What I Eat In A Day: Nothing

 
 

text and images by Vermeer Ha

Open TikTok and you’re greeted with a slot machine of women not quite eating. “What I eat in a day” videos, filmed in diffused apartment light, showcase cucumber slices, matcha, a single rice cake with almond butter. It’s not framed as wellness. It’s aesthetic. It’s girl dinner!

The term began innocently enough: a can of olives, a string cheese, a handful of chips. A meal not intended for male consumption or anyone’s approval. Originally it was a joke—a playful nod to the strange, snack-like dinners many women make for themselves when no one is watching. But, as with most things on TikTok, the joke calcified into a trend, and the trend metastasized into something darker. Now it’s a quiet collective agreement of not needing much—a lifestyle built on the soft eroticism of restraint.

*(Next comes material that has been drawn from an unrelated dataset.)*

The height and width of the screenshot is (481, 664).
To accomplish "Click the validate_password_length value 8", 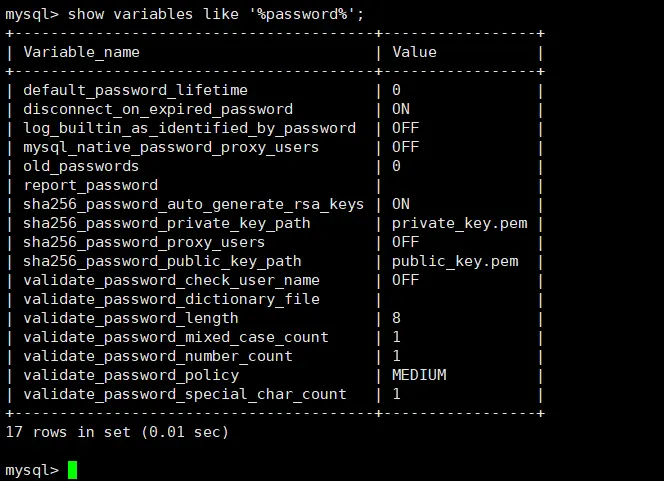I will [396, 318].
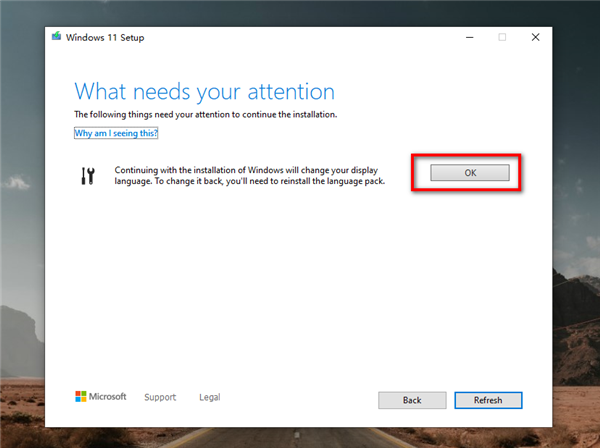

I’ve participated too. Once, I posted a photo of my own girl dinner: a close-up of my Prozac, a handful of cherries, a glass of red wine, the rim of the glass haloed in lipstick like salt on a margarita. Also pictured: a vibrator. The caption was self-aware, maybe even funny. I can’t remember.

 
 

I joined TikTok during the pandemic. I watched trends rise and fall. I absorbed the platform’s new vocabulary, born from censorship and irony. Suicide became “unalive.” Ass became “dat ahhh.” It was absurd but poetic in its own way. Language, like sea glass, reshaped itself to fit the medium—what was once sharp worn down into something vaguely familiar but entirely different.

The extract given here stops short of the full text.